**Instructions for the task:** If a line holds the word "toolbar", copy it from the entries.

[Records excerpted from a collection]
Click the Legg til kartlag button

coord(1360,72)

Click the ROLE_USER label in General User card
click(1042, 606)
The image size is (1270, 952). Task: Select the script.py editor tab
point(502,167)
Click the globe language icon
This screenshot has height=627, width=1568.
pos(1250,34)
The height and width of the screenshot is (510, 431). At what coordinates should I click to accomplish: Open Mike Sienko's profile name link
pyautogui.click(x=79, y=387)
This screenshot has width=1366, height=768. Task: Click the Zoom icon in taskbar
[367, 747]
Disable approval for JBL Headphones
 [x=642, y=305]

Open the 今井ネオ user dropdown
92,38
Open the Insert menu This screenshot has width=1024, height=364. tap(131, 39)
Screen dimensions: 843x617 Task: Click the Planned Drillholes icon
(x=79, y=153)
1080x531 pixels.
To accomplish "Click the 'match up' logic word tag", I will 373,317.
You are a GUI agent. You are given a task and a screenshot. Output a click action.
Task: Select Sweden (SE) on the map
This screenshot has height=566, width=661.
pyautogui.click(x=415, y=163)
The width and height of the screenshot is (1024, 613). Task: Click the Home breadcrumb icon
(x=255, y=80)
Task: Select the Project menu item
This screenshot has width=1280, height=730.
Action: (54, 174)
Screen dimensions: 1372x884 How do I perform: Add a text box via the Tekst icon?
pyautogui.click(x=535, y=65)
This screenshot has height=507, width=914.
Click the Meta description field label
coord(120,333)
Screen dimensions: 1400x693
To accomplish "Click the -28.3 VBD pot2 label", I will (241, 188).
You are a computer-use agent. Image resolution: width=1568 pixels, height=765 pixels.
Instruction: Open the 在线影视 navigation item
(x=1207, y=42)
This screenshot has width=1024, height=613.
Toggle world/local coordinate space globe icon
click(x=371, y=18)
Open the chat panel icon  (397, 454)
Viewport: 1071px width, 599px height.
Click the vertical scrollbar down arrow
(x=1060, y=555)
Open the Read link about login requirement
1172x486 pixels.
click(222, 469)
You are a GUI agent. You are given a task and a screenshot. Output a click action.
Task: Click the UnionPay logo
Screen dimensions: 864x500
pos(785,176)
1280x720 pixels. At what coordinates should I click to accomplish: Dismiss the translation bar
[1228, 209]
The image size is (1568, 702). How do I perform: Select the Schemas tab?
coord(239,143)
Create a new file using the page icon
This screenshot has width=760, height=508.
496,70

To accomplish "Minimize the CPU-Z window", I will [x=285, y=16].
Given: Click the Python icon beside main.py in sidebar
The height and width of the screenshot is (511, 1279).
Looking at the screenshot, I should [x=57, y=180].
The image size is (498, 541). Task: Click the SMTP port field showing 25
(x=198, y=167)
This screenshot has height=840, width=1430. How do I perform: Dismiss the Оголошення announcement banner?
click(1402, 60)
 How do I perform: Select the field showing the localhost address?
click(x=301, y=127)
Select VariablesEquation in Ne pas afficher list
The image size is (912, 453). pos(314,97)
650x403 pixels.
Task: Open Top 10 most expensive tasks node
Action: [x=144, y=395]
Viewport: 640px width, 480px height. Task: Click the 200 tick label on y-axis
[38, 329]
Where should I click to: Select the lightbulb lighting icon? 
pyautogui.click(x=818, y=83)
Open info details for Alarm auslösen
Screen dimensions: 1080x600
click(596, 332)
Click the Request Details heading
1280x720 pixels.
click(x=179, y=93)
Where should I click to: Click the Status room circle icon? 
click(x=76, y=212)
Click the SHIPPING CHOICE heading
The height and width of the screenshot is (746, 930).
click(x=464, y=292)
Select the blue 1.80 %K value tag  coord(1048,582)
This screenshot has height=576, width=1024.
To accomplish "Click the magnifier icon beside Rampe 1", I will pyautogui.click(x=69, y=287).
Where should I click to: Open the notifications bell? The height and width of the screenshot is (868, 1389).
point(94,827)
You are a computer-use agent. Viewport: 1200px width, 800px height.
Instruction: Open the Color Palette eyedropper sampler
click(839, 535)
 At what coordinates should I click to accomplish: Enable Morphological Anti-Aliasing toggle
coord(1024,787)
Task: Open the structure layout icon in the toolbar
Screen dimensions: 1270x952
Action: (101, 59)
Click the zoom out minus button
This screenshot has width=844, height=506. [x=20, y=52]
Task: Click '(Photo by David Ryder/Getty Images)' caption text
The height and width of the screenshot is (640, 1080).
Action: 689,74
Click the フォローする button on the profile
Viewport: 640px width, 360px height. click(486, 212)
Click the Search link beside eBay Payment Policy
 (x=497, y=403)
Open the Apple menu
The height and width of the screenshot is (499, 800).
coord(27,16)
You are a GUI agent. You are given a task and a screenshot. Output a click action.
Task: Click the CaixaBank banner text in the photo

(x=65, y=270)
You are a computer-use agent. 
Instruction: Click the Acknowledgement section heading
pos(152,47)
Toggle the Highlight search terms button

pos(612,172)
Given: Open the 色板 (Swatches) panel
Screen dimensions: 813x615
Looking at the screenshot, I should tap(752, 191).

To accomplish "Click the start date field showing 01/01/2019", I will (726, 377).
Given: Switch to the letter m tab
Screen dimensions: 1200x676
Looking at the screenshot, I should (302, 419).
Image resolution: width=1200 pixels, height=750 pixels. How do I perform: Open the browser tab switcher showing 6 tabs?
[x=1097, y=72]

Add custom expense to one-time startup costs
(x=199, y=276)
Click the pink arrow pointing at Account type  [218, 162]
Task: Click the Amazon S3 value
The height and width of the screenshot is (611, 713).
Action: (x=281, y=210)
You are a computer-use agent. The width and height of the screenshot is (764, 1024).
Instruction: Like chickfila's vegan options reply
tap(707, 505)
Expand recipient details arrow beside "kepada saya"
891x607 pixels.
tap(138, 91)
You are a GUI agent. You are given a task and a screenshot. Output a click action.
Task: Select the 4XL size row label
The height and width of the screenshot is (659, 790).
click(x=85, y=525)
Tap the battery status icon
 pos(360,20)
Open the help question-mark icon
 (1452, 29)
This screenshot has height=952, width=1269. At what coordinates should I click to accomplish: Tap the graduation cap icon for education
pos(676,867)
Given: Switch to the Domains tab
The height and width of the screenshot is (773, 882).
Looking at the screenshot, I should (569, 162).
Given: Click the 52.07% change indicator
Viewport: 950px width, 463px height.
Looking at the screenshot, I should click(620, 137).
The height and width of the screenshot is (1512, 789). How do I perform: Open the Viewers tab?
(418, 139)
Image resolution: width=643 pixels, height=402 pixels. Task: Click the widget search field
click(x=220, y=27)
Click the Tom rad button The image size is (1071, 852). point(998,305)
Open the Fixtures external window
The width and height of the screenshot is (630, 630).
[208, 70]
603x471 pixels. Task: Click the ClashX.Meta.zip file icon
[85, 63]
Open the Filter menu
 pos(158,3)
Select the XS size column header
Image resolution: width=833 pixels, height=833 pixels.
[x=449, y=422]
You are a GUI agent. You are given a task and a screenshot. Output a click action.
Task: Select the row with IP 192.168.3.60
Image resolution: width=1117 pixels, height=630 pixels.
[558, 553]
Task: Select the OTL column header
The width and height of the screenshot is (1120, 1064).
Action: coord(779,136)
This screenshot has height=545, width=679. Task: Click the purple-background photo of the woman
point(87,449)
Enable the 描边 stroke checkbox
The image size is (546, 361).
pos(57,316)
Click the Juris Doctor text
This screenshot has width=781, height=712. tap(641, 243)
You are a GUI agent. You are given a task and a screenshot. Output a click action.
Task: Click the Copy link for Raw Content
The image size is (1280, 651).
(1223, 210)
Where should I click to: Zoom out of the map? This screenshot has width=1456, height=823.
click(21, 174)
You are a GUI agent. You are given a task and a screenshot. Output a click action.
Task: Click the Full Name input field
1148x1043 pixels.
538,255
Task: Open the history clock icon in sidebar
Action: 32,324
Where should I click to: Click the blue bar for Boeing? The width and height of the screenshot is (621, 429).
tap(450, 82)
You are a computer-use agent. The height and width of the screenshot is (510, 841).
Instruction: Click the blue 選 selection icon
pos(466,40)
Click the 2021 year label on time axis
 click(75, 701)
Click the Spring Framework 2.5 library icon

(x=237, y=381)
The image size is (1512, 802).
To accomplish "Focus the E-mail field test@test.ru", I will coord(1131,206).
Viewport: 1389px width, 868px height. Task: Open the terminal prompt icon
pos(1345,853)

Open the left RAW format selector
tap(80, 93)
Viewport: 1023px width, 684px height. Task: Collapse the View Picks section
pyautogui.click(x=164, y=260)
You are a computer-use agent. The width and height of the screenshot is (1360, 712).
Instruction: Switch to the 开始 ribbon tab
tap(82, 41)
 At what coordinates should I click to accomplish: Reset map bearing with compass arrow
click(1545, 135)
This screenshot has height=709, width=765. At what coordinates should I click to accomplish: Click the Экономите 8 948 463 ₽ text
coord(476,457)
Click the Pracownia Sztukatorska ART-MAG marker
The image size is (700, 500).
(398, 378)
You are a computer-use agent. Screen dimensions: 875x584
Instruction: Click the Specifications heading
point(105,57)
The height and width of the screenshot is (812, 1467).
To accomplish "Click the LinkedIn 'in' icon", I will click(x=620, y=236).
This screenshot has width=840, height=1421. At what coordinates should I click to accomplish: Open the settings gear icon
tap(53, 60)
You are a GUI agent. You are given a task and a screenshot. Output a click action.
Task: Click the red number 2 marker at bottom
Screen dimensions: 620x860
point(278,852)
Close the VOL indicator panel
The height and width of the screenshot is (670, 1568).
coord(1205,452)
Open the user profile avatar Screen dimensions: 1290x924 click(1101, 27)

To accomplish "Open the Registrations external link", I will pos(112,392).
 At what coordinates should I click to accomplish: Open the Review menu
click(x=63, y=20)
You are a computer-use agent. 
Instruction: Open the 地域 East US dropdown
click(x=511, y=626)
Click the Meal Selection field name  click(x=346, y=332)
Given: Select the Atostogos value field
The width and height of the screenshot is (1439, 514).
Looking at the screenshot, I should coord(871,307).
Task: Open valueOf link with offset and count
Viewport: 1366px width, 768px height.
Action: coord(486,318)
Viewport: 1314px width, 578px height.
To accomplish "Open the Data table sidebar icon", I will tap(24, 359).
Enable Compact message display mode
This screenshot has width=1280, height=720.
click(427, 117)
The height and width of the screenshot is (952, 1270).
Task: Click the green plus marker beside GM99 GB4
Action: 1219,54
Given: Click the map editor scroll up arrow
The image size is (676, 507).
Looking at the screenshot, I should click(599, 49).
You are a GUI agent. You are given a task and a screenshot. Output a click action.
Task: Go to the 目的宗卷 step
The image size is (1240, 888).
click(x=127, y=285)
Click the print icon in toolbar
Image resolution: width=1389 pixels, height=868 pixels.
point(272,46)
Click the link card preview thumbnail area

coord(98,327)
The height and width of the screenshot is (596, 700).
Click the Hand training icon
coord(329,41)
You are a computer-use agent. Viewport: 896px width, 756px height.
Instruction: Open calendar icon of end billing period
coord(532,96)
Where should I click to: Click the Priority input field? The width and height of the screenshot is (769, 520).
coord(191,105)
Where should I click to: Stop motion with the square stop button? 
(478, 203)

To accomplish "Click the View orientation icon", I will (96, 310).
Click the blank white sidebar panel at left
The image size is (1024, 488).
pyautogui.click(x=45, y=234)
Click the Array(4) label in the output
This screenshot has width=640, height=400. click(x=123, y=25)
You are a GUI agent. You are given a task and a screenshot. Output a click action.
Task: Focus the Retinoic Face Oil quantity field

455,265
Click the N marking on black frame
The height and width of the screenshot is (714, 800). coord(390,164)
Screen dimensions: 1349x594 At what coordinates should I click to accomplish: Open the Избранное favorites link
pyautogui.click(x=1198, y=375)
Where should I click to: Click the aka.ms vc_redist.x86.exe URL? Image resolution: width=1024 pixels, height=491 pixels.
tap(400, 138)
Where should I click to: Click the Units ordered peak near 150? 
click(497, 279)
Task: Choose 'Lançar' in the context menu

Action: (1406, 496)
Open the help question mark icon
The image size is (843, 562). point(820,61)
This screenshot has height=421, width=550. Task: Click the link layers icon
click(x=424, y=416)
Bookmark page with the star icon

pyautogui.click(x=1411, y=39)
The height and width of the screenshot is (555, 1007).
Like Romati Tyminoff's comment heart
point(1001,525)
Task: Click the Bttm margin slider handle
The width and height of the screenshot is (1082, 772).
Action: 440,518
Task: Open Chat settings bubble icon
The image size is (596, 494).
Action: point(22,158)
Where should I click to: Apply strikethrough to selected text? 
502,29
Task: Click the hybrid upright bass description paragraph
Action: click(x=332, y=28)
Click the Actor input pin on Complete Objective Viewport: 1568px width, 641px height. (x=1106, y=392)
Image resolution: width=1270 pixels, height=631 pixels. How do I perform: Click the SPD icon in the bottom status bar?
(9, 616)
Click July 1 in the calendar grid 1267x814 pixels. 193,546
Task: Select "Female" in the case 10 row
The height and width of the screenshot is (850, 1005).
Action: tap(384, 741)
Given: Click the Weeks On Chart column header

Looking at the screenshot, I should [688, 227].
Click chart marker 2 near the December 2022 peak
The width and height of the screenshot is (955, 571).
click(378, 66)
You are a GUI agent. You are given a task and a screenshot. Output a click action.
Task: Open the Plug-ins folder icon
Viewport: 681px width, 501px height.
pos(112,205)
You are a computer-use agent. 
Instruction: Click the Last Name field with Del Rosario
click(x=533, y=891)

**Expected answer:**
Task: Open the structure layout icon in the toolbar
Click the print icon in toolbar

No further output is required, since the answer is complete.